TASK INSTRUCTIONS:
Below are entries; print them exactly from the first line through the one containing "You are a GUI".

DATA SECTION:
--*--

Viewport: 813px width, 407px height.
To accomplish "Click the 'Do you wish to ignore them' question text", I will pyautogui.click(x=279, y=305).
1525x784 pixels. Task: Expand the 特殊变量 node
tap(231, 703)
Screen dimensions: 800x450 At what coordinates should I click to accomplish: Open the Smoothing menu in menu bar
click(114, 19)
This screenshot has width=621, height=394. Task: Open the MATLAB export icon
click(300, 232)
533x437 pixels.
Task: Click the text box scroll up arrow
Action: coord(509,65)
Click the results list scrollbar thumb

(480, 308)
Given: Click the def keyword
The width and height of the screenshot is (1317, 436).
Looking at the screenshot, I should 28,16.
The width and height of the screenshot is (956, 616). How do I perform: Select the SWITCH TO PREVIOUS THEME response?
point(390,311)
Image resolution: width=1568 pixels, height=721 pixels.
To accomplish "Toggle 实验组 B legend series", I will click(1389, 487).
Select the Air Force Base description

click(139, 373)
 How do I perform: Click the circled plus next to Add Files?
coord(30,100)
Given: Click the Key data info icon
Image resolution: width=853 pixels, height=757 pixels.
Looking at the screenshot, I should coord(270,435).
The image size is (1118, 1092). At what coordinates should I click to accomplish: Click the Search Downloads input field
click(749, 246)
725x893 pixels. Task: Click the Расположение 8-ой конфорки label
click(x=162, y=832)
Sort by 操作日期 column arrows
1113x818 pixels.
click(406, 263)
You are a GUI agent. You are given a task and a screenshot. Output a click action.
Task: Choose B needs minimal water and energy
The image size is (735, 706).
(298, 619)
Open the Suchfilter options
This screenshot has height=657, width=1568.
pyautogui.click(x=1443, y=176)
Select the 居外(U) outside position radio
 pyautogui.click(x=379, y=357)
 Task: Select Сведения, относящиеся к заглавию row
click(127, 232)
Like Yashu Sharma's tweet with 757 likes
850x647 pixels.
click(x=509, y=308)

--*--

REPLY TO THE EXERCISE:
Viewport: 813px width, 407px height.
To accomplish "Click the 'Do you wish to ignore them' question text", I will pyautogui.click(x=279, y=305).
1525x784 pixels. Task: Expand the 特殊变量 node
tap(231, 703)
Screen dimensions: 800x450 At what coordinates should I click to accomplish: Open the Smoothing menu in menu bar
click(114, 19)
This screenshot has width=621, height=394. Task: Open the MATLAB export icon
click(300, 232)
533x437 pixels.
Task: Click the text box scroll up arrow
Action: coord(509,65)
Click the results list scrollbar thumb

(480, 308)
Given: Click the def keyword
The width and height of the screenshot is (1317, 436).
Looking at the screenshot, I should 28,16.
The width and height of the screenshot is (956, 616). How do I perform: Select the SWITCH TO PREVIOUS THEME response?
point(390,311)
Image resolution: width=1568 pixels, height=721 pixels.
To accomplish "Toggle 实验组 B legend series", I will click(1389, 487).
Select the Air Force Base description

click(139, 373)
 How do I perform: Click the circled plus next to Add Files?
coord(30,100)
Given: Click the Key data info icon
Image resolution: width=853 pixels, height=757 pixels.
Looking at the screenshot, I should coord(270,435).
The image size is (1118, 1092). At what coordinates should I click to accomplish: Click the Search Downloads input field
click(749, 246)
725x893 pixels. Task: Click the Расположение 8-ой конфорки label
click(x=162, y=832)
Sort by 操作日期 column arrows
1113x818 pixels.
click(406, 263)
You are a GUI agent. You are given a task and a screenshot. Output a click action.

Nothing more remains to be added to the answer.